At Trujillo bus station we bought tickets for the six a.m.
bus down the coast to the fishing port of Chimbote. ‘From there, you can buy tickets to Huaraz, and from Huaraz to Huari,’ said the helpful clerk. I turned to Elaine, ‘Chimbote is a big fishing port, it might be fun to stay a night, get some fresh seafood.’
The Chimbote bus took us across the town, and into the desert. Elaine pointed to a brown silhouette, like half a ziggurat, already undulating in the hot air rising from the sand. We had visited the Temple of the Sun two years before. Below it was the smaller, but better preserved, Temple of the Moon. They were the work of the Moche people, and, until their fall around
AD
800, this was the glorious capital of the civilisation which created the Lord of Sipán. The Temple of the Sun was the largest building in the native Americas, covering thirteen acres. One hundred and thirty million bricks once raised it over ninety feet high. Spanish gold-fever ruined the temple. It was too big to excavate, so they diverted a river into the side of it, washing the adobe bricks into mud and sieving the waste. Little was found. Wisely, the Moche lived in the desert and farmed the coastal plain. Modern Trujillo sprawls all over the plain, and they try to irrigate the desert. They are now using all the known water, and no one has any idea where to find more.
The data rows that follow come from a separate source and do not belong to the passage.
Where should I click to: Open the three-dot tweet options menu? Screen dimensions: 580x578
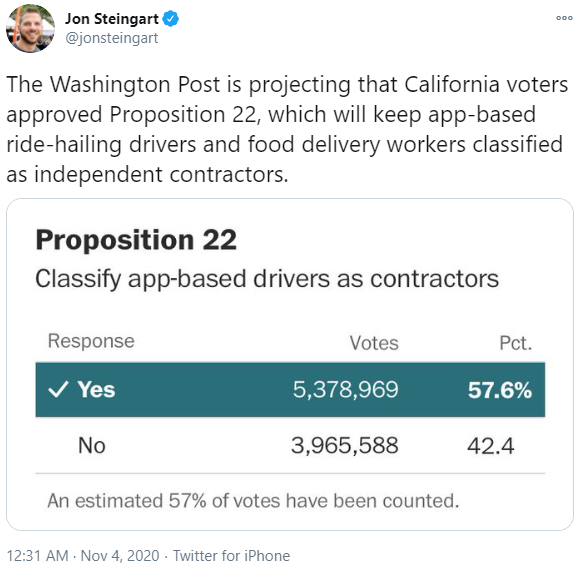(x=564, y=17)
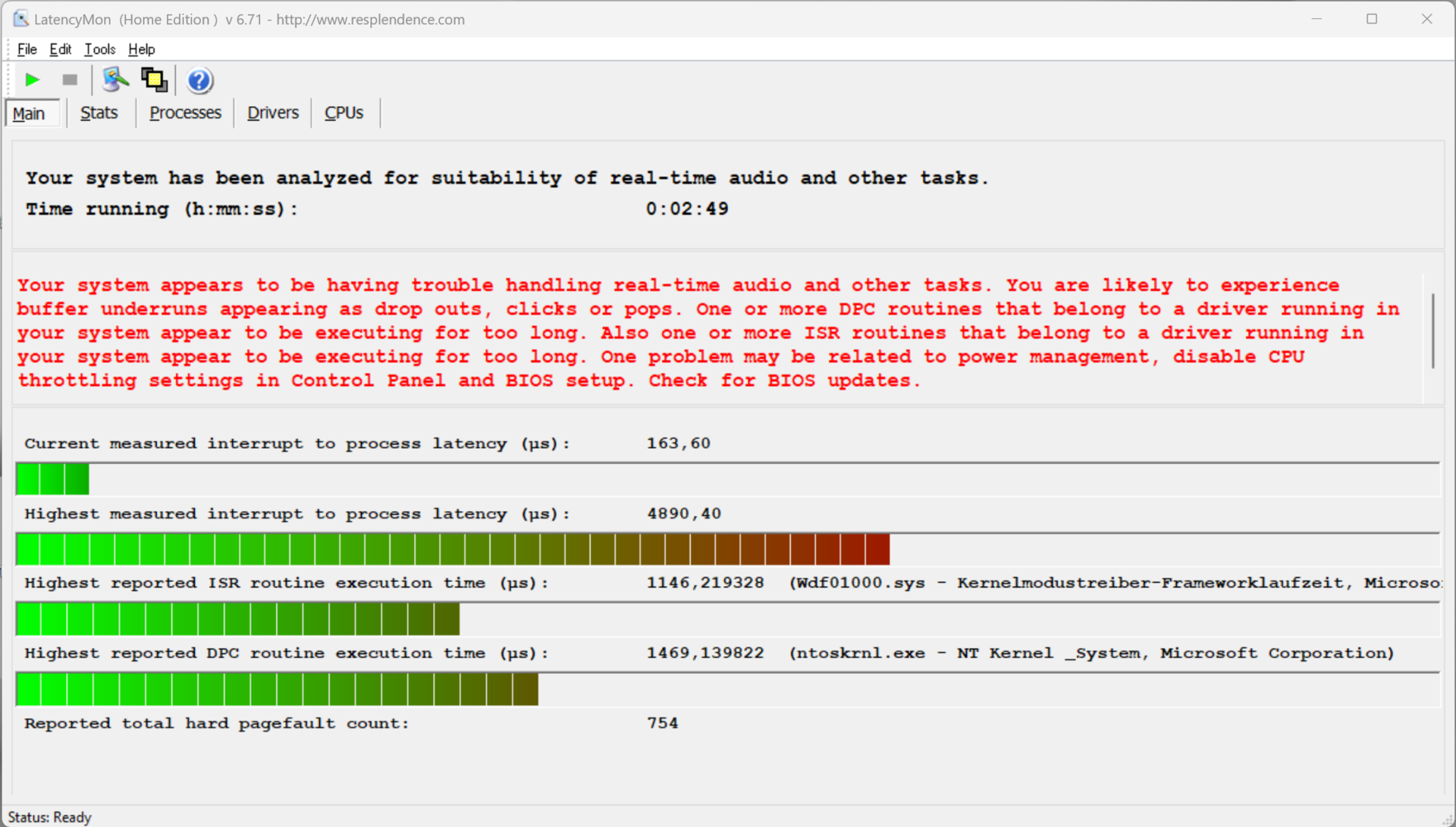This screenshot has height=827, width=1456.
Task: Switch to the Main tab
Action: click(x=30, y=114)
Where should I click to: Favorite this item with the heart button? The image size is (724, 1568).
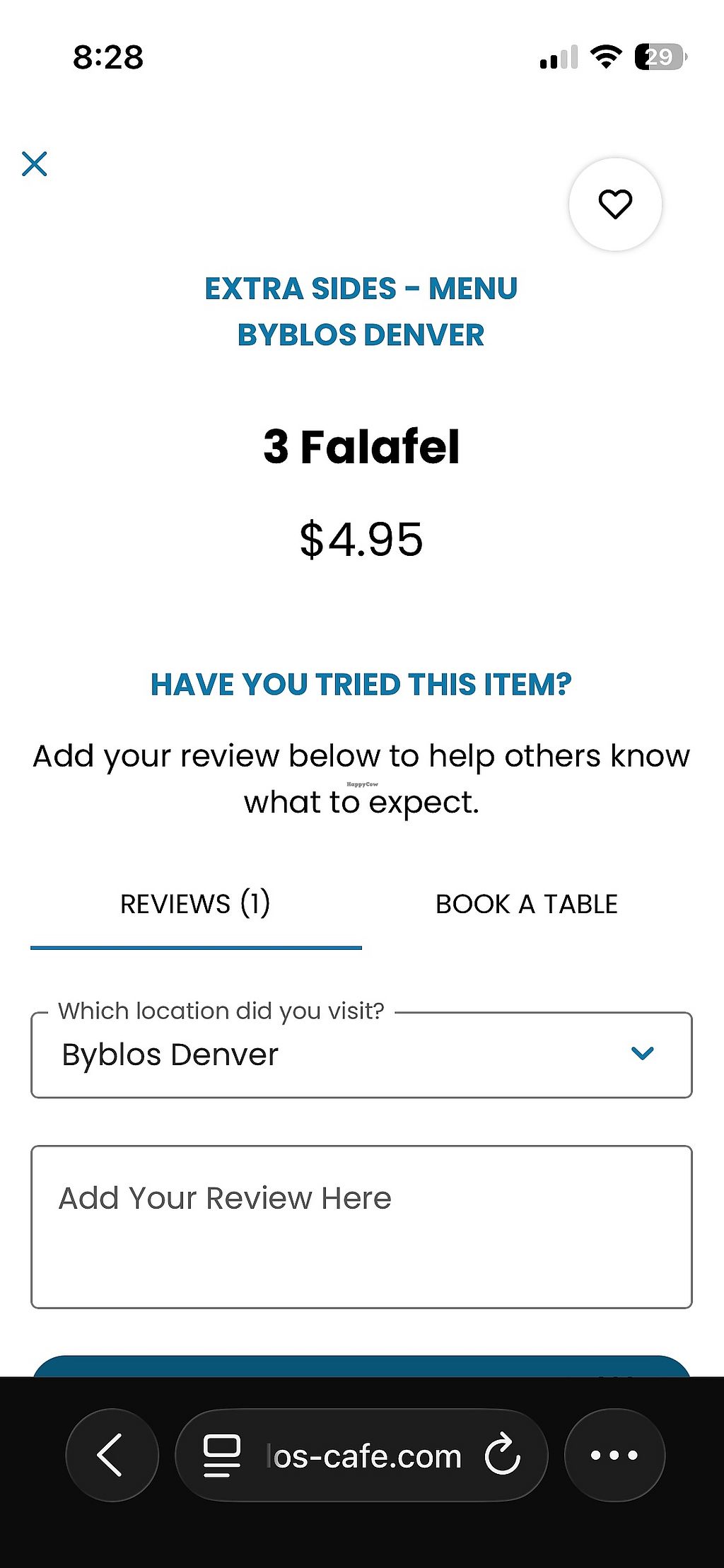tap(615, 204)
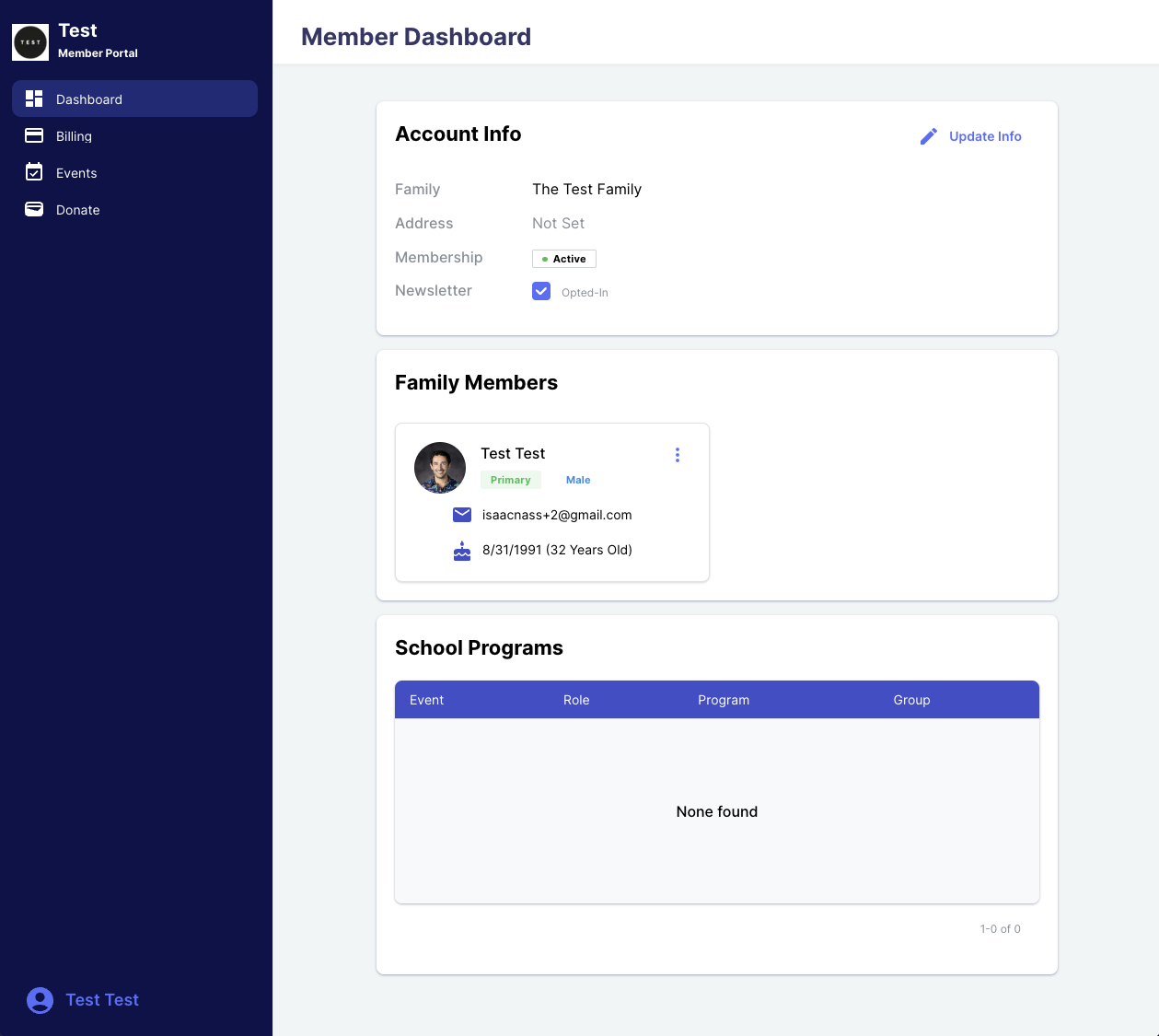The width and height of the screenshot is (1159, 1036).
Task: Click the Test logo in sidebar header
Action: [x=30, y=42]
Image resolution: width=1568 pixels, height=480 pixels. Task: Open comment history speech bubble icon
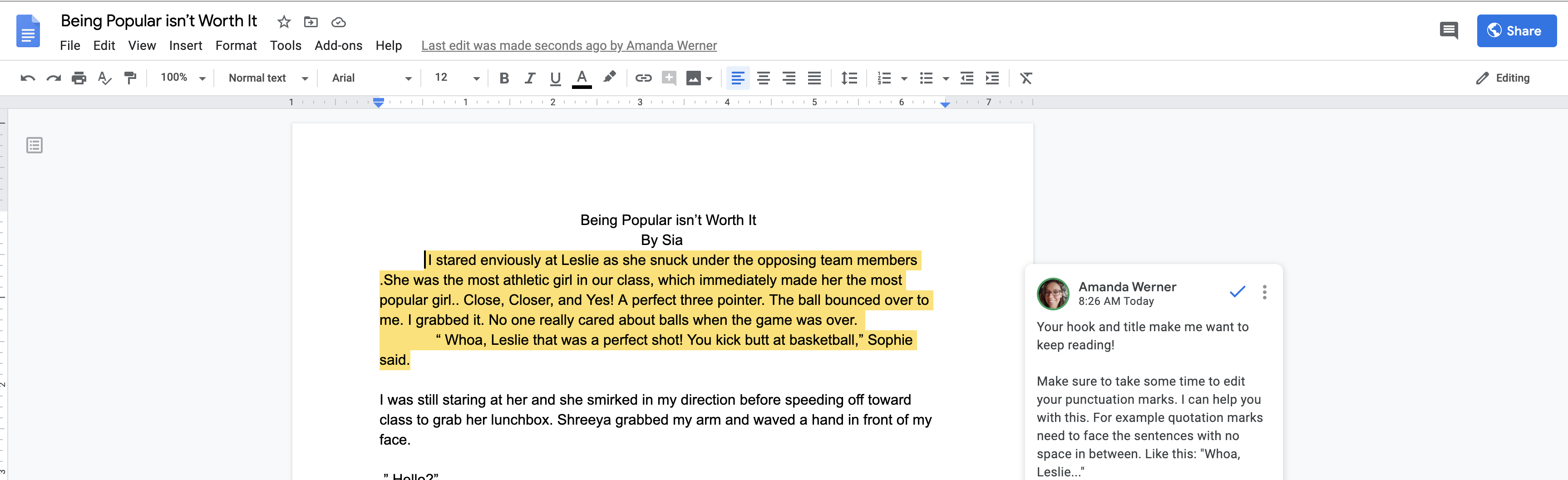coord(1448,30)
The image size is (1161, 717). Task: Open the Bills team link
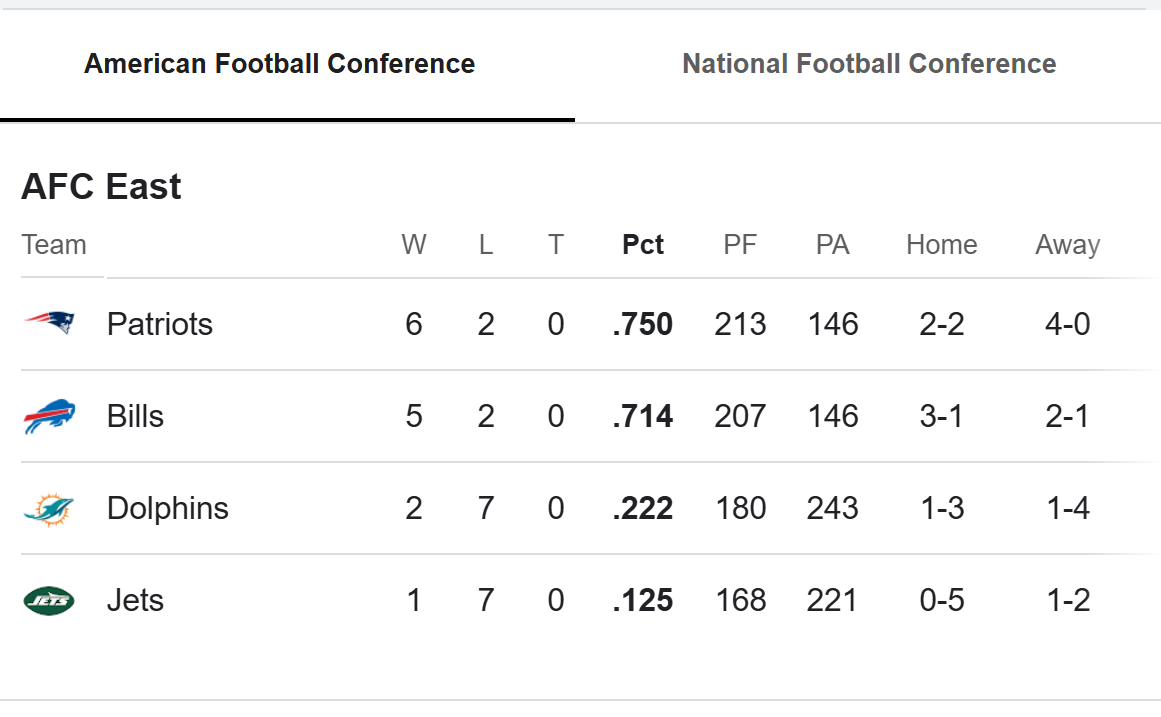click(x=135, y=416)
We rolled south, hugging the straight and sandy coast. Shore, sea and sky shivered in a grey dance. Huge cinder-grey engineering sheds and smelters announced Chimbote. It sits on the shore of what was once the richest fishery in the world. Trembling anchovies poured into iced wooden cases in rivers of shimmering chainmail. In the sixties, overfishing began to take its toll. In 1970, an earthquake flattened the city.